In a few minutes, I’m headed for church. Of course, the focus in church is the Bible. The standard Christian version has 66 books. Of these, some 38 (by my hurried, informal count) are named for specific men and women. Joshua. Ruth. Samuel. Ezra. Nehemiah. Esther. Job…Matthew. Mark…Timothy. Titus. Philemon….John. Jude. You get the idea. Many of these names are familiar to synagogue-goers as well.
Some names are household words. Some aren’t.
Of the rest of the books, many are accounts of people-plural. Like 1 Kings and 2 Kings. Many are letters to people. Romans, Corinthians…Thessalonians…One way or another, all books in all religions are about people.
My friends of faith, who see the Torah or the Bible or the Koran or other text as completed, all too often are tempted to see their faith as a spectator sport. It’s all about reading and rehearing and retelling the lives of a small handful of people, from a remote part of the world, from a time long ago, again and again.
True enough, there’s much to learn from this approach, and most studies of this type focus on application to our present lives as well. But we all too often forget that God is working with each of us to write a new, personalized book…the book of Pedro, or Park, or Ling, or Abdul, or Jane, or Chandra, or Sydney, or Lauren, or (add your name here)…a book that’s never been written before, or will be again. Furthermore, when failure or mistakes or error (or obscurity) come, we tend to think “that’s all she wrote..” We forget that these stories are about love and courage and forgiveness and redemption and new life being born out of the ashes of brokenness and failure…and yes, out of exhaustion or burnout. No book will be without its sad, even tragic, chapters. None will have a meaning that is defined by these chapters…or ends on a down-note.

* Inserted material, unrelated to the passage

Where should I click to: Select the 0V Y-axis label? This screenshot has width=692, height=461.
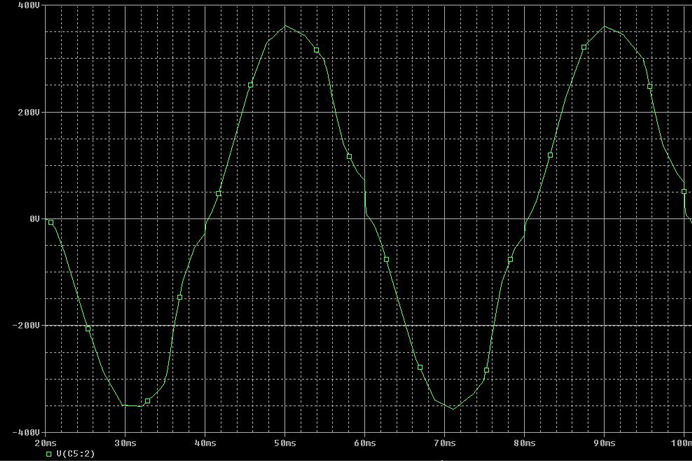34,219
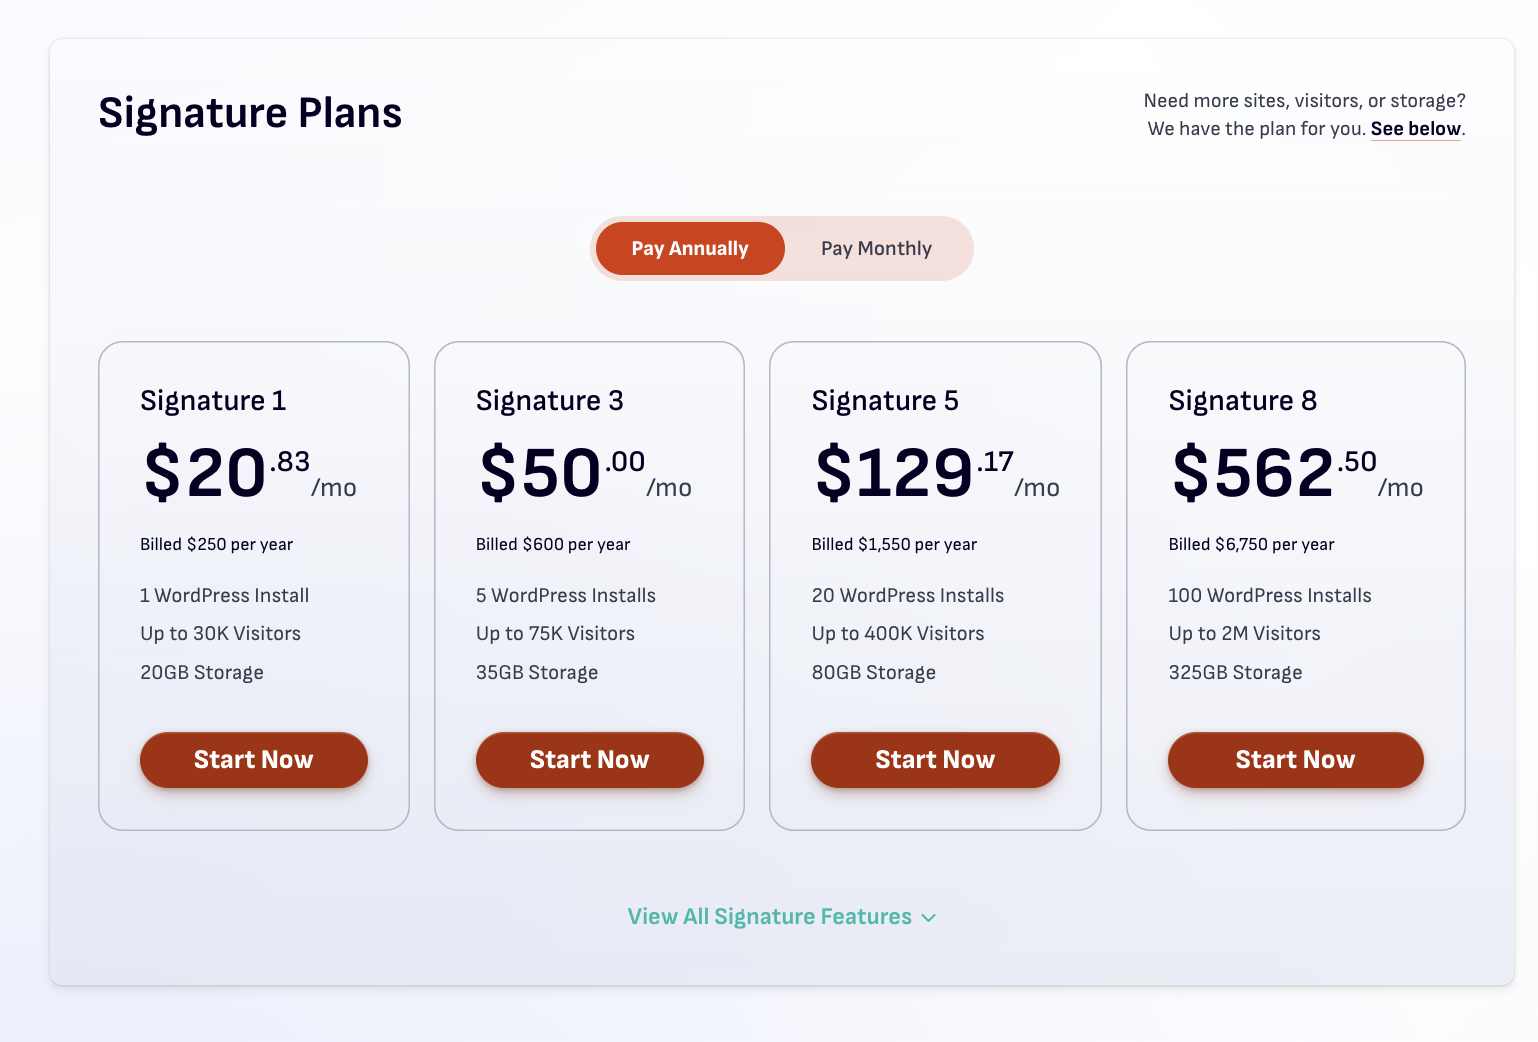1538x1042 pixels.
Task: Click Start Now for Signature 8
Action: point(1295,760)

My agnostic or atheist friends also struggle with the same issues. We all wonder whether our lives matter or have meaning, and all too often we see ourselves merely as bit players on the world’s stage, or maybe as stage hands…
…or as theater-goers.
So tonight, many of us may find ourselves watching the Oscar awards. Or (blush) even the red-carpet walk. Some of us may be eagerly anticipating the evening. Some of us may find ourselves sucked in, like moths to the flame. We may tune in just to see Billy Crystal’s opening spot…and then hang on.
[Going to ignore the proceedings entirely? Don’t feel smug. Fact is, the vast majority of us spend far too much time focusing on our loneliness, or shortcomings, or both. We spend too little time seeing and appreciating our own lives for the great and profound drama they contain, and far too much time envying others their prominence or fame or fortune.]
Whatever the path that brings us to the Oscars, chances are we’ll tend to fall into the trap of seeing a chasm or divide between those in front of the camera and the rest of us.
Tonight, and in the days ahead, let’s not fall into that trap one more time. Instead, let’s see ourselves more accurately…as the heroes and heroines of our own real-life drama…as singular individuals who are called one by one to meet a unique challenge, whose contributions matter, as people whose stumbles are of concern to all, and as people whose triumphs are changing the course of history, one person at a time.
I know some of your stories. They are uniformly remarkable and inspiring in this way. For that reason, I’m also looking forward to hearing from all the rest.
I’m especially looking forward to hearing your acceptance speech as you receive your lifetime achievement award.